**SUPPLIED ENTRIES**
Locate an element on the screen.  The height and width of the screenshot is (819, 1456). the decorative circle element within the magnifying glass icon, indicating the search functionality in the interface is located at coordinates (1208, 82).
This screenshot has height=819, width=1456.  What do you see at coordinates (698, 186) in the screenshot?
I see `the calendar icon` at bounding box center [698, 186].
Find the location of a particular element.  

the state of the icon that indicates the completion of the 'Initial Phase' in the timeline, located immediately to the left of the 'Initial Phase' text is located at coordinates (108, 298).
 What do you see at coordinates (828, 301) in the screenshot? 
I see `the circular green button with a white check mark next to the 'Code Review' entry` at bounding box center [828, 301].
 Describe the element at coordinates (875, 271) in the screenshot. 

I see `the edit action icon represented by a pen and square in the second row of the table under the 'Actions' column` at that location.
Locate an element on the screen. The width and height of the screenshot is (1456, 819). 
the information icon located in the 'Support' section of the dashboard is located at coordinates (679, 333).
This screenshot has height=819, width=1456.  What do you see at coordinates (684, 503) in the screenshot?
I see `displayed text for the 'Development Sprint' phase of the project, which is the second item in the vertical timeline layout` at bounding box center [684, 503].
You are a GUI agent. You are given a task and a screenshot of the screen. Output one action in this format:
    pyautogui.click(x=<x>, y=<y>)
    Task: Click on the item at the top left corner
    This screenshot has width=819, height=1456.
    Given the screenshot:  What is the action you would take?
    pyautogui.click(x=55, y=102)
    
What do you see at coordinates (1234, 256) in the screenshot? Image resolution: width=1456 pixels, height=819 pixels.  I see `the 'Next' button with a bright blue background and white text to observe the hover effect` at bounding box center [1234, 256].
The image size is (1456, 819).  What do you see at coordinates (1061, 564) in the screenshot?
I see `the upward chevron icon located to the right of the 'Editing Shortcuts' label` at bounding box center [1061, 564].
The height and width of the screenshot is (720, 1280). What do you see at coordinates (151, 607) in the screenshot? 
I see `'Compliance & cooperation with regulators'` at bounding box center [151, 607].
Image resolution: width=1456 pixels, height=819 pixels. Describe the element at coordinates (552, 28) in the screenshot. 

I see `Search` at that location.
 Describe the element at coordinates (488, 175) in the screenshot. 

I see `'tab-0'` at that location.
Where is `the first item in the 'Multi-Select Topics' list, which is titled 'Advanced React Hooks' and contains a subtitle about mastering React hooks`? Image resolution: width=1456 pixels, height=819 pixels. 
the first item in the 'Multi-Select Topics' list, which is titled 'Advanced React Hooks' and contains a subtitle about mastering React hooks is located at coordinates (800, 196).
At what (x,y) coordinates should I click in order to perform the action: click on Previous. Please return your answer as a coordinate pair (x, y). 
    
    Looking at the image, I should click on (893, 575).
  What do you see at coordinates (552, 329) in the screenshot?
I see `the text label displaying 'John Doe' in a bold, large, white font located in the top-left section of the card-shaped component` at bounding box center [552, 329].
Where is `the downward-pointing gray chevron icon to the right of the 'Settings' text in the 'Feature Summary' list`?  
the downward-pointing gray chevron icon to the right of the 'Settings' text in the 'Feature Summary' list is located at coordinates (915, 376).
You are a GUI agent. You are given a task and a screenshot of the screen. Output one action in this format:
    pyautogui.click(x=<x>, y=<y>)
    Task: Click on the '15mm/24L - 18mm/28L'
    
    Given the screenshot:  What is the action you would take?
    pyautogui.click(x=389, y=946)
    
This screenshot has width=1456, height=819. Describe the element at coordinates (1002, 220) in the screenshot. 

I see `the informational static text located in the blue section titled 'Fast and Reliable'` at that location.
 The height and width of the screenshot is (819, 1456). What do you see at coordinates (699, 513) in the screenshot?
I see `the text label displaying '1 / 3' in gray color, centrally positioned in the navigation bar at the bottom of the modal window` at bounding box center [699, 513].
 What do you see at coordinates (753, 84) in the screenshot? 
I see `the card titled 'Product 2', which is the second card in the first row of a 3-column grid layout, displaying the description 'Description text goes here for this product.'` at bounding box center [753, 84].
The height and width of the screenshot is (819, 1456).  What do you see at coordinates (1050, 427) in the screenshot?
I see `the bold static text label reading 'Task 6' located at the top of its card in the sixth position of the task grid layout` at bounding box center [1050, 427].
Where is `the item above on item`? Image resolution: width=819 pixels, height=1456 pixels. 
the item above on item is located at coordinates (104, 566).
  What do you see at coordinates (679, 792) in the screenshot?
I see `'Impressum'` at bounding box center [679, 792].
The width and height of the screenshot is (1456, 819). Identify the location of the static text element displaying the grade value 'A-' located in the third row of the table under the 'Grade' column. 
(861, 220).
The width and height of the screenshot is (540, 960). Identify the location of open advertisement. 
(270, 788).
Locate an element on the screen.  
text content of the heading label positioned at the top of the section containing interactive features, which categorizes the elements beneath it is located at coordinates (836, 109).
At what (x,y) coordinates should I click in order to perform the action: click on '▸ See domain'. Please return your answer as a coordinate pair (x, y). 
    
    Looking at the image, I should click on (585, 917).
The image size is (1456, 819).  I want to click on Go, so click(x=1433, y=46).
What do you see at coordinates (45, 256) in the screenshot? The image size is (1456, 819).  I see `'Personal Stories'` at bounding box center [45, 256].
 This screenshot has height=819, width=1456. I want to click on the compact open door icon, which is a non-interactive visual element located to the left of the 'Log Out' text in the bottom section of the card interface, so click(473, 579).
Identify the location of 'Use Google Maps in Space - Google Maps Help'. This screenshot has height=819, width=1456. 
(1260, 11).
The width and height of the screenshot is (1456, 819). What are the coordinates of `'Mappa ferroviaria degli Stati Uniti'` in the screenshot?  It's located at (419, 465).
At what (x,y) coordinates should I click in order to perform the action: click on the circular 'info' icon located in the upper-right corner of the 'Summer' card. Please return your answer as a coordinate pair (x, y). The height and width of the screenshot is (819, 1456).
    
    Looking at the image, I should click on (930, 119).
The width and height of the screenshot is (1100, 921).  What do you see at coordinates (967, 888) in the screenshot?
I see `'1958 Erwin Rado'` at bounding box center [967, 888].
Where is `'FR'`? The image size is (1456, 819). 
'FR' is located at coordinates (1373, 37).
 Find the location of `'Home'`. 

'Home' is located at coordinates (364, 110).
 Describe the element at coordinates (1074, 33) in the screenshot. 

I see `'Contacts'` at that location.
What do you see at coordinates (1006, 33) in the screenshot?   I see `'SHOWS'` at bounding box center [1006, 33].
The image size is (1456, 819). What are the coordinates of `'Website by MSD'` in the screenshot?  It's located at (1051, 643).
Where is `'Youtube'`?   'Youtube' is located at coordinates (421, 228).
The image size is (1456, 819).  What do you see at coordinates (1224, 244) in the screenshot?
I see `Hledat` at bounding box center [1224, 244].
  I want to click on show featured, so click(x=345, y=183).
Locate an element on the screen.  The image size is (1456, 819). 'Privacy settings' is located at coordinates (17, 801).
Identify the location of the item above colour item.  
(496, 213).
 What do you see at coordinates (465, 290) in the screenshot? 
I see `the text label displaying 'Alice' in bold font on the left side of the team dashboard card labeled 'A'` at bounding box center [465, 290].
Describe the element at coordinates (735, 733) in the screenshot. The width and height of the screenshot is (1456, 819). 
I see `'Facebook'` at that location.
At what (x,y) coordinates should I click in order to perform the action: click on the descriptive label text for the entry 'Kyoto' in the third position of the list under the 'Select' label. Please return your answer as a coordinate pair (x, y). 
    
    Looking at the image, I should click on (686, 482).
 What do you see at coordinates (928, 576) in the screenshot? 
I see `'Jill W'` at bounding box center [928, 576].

**REQUEST**
Rewrite every entry above, substituting "Find an element on the screen" for each occurrence of "Locate an element on the screen" and leaving all other text unchanged.

**RESPONSE**
Find an element on the screen.  The height and width of the screenshot is (819, 1456). the decorative circle element within the magnifying glass icon, indicating the search functionality in the interface is located at coordinates (1208, 82).
This screenshot has height=819, width=1456.  What do you see at coordinates (698, 186) in the screenshot?
I see `the calendar icon` at bounding box center [698, 186].
Find the location of a particular element.  

the state of the icon that indicates the completion of the 'Initial Phase' in the timeline, located immediately to the left of the 'Initial Phase' text is located at coordinates (108, 298).
 What do you see at coordinates (828, 301) in the screenshot? 
I see `the circular green button with a white check mark next to the 'Code Review' entry` at bounding box center [828, 301].
 Describe the element at coordinates (875, 271) in the screenshot. 

I see `the edit action icon represented by a pen and square in the second row of the table under the 'Actions' column` at that location.
Find an element on the screen. The width and height of the screenshot is (1456, 819). 
the information icon located in the 'Support' section of the dashboard is located at coordinates (679, 333).
This screenshot has height=819, width=1456.  What do you see at coordinates (684, 503) in the screenshot?
I see `displayed text for the 'Development Sprint' phase of the project, which is the second item in the vertical timeline layout` at bounding box center [684, 503].
You are a GUI agent. You are given a task and a screenshot of the screen. Output one action in this format:
    pyautogui.click(x=<x>, y=<y>)
    Task: Click on the item at the top left corner
    This screenshot has width=819, height=1456.
    Given the screenshot:  What is the action you would take?
    pyautogui.click(x=55, y=102)
    
What do you see at coordinates (1234, 256) in the screenshot? Image resolution: width=1456 pixels, height=819 pixels.  I see `the 'Next' button with a bright blue background and white text to observe the hover effect` at bounding box center [1234, 256].
The image size is (1456, 819).  What do you see at coordinates (1061, 564) in the screenshot?
I see `the upward chevron icon located to the right of the 'Editing Shortcuts' label` at bounding box center [1061, 564].
The height and width of the screenshot is (720, 1280). What do you see at coordinates (151, 607) in the screenshot? 
I see `'Compliance & cooperation with regulators'` at bounding box center [151, 607].
Image resolution: width=1456 pixels, height=819 pixels. Describe the element at coordinates (552, 28) in the screenshot. 

I see `Search` at that location.
 Describe the element at coordinates (488, 175) in the screenshot. 

I see `'tab-0'` at that location.
Where is `the first item in the 'Multi-Select Topics' list, which is titled 'Advanced React Hooks' and contains a subtitle about mastering React hooks`? Image resolution: width=1456 pixels, height=819 pixels. 
the first item in the 'Multi-Select Topics' list, which is titled 'Advanced React Hooks' and contains a subtitle about mastering React hooks is located at coordinates (800, 196).
At what (x,y) coordinates should I click in order to perform the action: click on Previous. Please return your answer as a coordinate pair (x, y). 
    
    Looking at the image, I should click on (893, 575).
  What do you see at coordinates (552, 329) in the screenshot?
I see `the text label displaying 'John Doe' in a bold, large, white font located in the top-left section of the card-shaped component` at bounding box center [552, 329].
Where is `the downward-pointing gray chevron icon to the right of the 'Settings' text in the 'Feature Summary' list`?  
the downward-pointing gray chevron icon to the right of the 'Settings' text in the 'Feature Summary' list is located at coordinates (915, 376).
You are a GUI agent. You are given a task and a screenshot of the screen. Output one action in this format:
    pyautogui.click(x=<x>, y=<y>)
    Task: Click on the '15mm/24L - 18mm/28L'
    
    Given the screenshot:  What is the action you would take?
    pyautogui.click(x=389, y=946)
    
This screenshot has width=1456, height=819. Describe the element at coordinates (1002, 220) in the screenshot. 

I see `the informational static text located in the blue section titled 'Fast and Reliable'` at that location.
 The height and width of the screenshot is (819, 1456). What do you see at coordinates (699, 513) in the screenshot?
I see `the text label displaying '1 / 3' in gray color, centrally positioned in the navigation bar at the bottom of the modal window` at bounding box center [699, 513].
 What do you see at coordinates (753, 84) in the screenshot? 
I see `the card titled 'Product 2', which is the second card in the first row of a 3-column grid layout, displaying the description 'Description text goes here for this product.'` at bounding box center [753, 84].
The height and width of the screenshot is (819, 1456).  What do you see at coordinates (1050, 427) in the screenshot?
I see `the bold static text label reading 'Task 6' located at the top of its card in the sixth position of the task grid layout` at bounding box center [1050, 427].
Where is `the item above on item`? Image resolution: width=819 pixels, height=1456 pixels. 
the item above on item is located at coordinates (104, 566).
  What do you see at coordinates (679, 792) in the screenshot?
I see `'Impressum'` at bounding box center [679, 792].
The width and height of the screenshot is (1456, 819). Identify the location of the static text element displaying the grade value 'A-' located in the third row of the table under the 'Grade' column. 
(861, 220).
The width and height of the screenshot is (540, 960). Identify the location of open advertisement. 
(270, 788).
Find an element on the screen.  
text content of the heading label positioned at the top of the section containing interactive features, which categorizes the elements beneath it is located at coordinates (836, 109).
At what (x,y) coordinates should I click in order to perform the action: click on '▸ See domain'. Please return your answer as a coordinate pair (x, y). 
    
    Looking at the image, I should click on (585, 917).
The image size is (1456, 819).  I want to click on Go, so click(x=1433, y=46).
What do you see at coordinates (45, 256) in the screenshot? The image size is (1456, 819).  I see `'Personal Stories'` at bounding box center [45, 256].
 This screenshot has height=819, width=1456. I want to click on the compact open door icon, which is a non-interactive visual element located to the left of the 'Log Out' text in the bottom section of the card interface, so click(473, 579).
Identify the location of 'Use Google Maps in Space - Google Maps Help'. This screenshot has height=819, width=1456. 
(1260, 11).
The width and height of the screenshot is (1456, 819). What are the coordinates of `'Mappa ferroviaria degli Stati Uniti'` in the screenshot?  It's located at (419, 465).
At what (x,y) coordinates should I click in order to perform the action: click on the circular 'info' icon located in the upper-right corner of the 'Summer' card. Please return your answer as a coordinate pair (x, y). The height and width of the screenshot is (819, 1456).
    
    Looking at the image, I should click on (930, 119).
The width and height of the screenshot is (1100, 921).  What do you see at coordinates (967, 888) in the screenshot?
I see `'1958 Erwin Rado'` at bounding box center [967, 888].
Where is `'FR'`? The image size is (1456, 819). 
'FR' is located at coordinates (1373, 37).
 Find the location of `'Home'`. 

'Home' is located at coordinates (364, 110).
 Describe the element at coordinates (1074, 33) in the screenshot. 

I see `'Contacts'` at that location.
What do you see at coordinates (1006, 33) in the screenshot?   I see `'SHOWS'` at bounding box center [1006, 33].
The image size is (1456, 819). What are the coordinates of `'Website by MSD'` in the screenshot?  It's located at (1051, 643).
Where is `'Youtube'`?   'Youtube' is located at coordinates (421, 228).
The image size is (1456, 819).  What do you see at coordinates (1224, 244) in the screenshot?
I see `Hledat` at bounding box center [1224, 244].
  I want to click on show featured, so click(x=345, y=183).
Find an element on the screen.  The image size is (1456, 819). 'Privacy settings' is located at coordinates (17, 801).
Identify the location of the item above colour item.  
(496, 213).
 What do you see at coordinates (465, 290) in the screenshot? 
I see `the text label displaying 'Alice' in bold font on the left side of the team dashboard card labeled 'A'` at bounding box center [465, 290].
Describe the element at coordinates (735, 733) in the screenshot. The width and height of the screenshot is (1456, 819). 
I see `'Facebook'` at that location.
At what (x,y) coordinates should I click in order to perform the action: click on the descriptive label text for the entry 'Kyoto' in the third position of the list under the 'Select' label. Please return your answer as a coordinate pair (x, y). 
    
    Looking at the image, I should click on (686, 482).
 What do you see at coordinates (928, 576) in the screenshot? 
I see `'Jill W'` at bounding box center [928, 576].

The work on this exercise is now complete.